За три дня до смерти
Пытался во сне выучить немецкий, чтобы до конца жизни успеть прочитать несколько старых фолиантов из библиотеки монастыря в Мельке. И вот я выучил немецкий и приехал в Мельк. Там в одном из библиотечных залов меня встречает стройненькая хрупкая блондинка в черном и приговорным голосом сообщает, что я якобы не успел, что книги мне не прочитать, поскольку умру через три дня. С грустью вдыхаю запах монастырских книг и бреду на автобусную остановку.

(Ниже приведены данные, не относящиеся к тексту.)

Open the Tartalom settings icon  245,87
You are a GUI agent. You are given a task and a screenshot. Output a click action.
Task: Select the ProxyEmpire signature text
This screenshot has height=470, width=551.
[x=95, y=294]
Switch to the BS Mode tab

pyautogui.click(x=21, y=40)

Все это как-то очень осязаемо происходило за три дня до смерти, которая ждала меня в том полном лингвистических усилий сне. Я сел в автобус, доехал до Вены, и на конечной у Оперы водитель неожиданно подозвал меня и сказал, что жить я буду долго, что слова дамы в черном это бред, что черную магию Мелька можно разрушить прочтением нот из какого-то произведения Моцарта. Я сразу же направился в нотный магазин, а потом в кафе «Тиролерхоф» напротив, чтобы выпить венский меланж со сливочным эклером и отпраздновать продолжение моей жизни во сне и наяву.
Прелюдия
Приснилось, что я в южном городе и точно знаю, что меня любит какая-то женщина. Я знаю это и не спешу позвонить, написать или встретить ее. Мне так нравится эта недолгая прелюдия перед встречей, что я наслаждаюсь каждым мгновением ожидания: гуляю по длинным улицам с двухэтажными домиками, долго жду автобус, еду на автобусе по странному маршруту в неизвестность и в полдень, в неизвестность и в закат, неторопливо пью кофе на разных перекрёстках, звоню на разные номера, которые неожиданно потеряли смысл. Мои мозги постоянно сообщают, что меня любит женщина, что она прекрасна. Во сне вдруг открылось, что это Катя Милютина, моя одноклассница, с которой мы учились вместе до третьего класса. Потом она перешла в другую школу, и ее следы затерялись.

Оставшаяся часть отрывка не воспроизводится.